Gather each line of the entries below that includes "computer".

· · · ·

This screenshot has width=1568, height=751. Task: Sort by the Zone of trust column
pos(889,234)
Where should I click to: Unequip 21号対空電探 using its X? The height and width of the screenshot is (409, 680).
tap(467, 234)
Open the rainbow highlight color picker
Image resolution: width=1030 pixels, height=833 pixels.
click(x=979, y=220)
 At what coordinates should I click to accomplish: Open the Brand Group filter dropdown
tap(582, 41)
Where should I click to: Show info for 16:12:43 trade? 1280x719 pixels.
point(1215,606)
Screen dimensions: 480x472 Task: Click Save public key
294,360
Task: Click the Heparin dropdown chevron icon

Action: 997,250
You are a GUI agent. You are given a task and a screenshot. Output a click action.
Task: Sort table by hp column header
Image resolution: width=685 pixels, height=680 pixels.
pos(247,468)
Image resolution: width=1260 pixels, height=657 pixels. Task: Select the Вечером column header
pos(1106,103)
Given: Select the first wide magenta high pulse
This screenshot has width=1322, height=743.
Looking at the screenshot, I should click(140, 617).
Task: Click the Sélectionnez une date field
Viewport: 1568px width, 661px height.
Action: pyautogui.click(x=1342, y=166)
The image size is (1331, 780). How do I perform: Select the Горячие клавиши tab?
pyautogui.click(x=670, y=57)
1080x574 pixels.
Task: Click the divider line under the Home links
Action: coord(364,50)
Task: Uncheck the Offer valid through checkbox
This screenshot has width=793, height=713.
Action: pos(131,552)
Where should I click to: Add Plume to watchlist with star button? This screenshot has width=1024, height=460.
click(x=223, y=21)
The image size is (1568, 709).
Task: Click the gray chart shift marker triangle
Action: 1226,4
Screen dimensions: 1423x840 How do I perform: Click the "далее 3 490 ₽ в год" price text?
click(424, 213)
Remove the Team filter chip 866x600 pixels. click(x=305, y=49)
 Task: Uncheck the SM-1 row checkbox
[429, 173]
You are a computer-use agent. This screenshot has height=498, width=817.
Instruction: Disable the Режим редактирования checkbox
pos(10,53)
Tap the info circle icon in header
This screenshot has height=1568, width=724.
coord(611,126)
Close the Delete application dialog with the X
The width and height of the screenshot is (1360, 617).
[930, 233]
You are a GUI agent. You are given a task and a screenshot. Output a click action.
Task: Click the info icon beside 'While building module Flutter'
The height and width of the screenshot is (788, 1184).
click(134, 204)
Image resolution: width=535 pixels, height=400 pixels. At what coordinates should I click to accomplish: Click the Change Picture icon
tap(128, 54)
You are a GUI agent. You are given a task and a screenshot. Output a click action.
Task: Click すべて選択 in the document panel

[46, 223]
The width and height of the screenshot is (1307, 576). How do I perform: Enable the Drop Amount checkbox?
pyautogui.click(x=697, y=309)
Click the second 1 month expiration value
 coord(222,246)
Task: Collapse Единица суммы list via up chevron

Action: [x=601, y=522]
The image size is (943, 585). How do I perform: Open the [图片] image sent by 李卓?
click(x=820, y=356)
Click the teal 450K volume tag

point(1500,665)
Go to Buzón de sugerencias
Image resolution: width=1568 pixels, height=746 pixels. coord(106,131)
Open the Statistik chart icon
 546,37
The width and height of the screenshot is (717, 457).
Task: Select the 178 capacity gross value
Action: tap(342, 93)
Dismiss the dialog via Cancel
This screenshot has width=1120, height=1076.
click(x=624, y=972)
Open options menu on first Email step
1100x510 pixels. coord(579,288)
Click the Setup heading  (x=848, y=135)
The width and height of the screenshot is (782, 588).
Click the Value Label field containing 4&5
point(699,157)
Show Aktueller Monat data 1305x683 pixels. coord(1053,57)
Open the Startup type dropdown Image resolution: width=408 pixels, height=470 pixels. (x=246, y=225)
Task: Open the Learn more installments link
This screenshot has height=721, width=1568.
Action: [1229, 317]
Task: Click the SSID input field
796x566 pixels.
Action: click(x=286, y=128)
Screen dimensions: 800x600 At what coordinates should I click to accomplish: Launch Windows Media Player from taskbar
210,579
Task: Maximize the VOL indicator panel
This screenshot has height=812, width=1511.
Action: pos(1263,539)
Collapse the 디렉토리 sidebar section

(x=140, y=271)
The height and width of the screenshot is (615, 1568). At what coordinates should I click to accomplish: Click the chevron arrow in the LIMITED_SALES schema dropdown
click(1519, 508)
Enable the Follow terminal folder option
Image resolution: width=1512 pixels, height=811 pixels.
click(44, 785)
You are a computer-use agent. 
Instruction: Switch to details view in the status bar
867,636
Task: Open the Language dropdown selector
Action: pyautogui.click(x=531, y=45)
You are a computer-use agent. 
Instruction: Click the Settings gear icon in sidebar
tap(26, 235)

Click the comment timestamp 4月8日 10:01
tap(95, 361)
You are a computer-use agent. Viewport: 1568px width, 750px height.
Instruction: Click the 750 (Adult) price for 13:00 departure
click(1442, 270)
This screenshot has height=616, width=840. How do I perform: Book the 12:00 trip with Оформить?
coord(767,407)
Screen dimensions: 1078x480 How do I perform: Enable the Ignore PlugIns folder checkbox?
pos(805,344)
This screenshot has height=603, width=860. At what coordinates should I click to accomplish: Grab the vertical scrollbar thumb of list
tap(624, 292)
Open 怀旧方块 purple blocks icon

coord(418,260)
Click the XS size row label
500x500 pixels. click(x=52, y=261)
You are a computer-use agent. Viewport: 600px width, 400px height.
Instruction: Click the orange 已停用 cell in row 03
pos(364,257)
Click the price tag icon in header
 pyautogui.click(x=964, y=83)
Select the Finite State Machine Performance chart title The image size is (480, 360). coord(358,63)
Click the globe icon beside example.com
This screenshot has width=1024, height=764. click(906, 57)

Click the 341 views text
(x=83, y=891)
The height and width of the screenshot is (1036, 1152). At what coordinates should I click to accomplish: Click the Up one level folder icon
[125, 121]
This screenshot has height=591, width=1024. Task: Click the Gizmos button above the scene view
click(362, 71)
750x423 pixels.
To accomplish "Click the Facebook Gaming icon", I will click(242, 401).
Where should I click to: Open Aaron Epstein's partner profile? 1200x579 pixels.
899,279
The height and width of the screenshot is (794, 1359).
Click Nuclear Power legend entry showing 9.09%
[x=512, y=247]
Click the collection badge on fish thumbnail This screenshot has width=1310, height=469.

· · · ·

**WRITTEN SOLUTION:**
You are a computer-use agent. This screenshot has height=498, width=817.
You are a computer-use agent. 
You are a computer-use agent. 
You are a computer-use agent. Viewport: 1568px width, 750px height.
You are a computer-use agent. Viewport: 600px width, 400px height.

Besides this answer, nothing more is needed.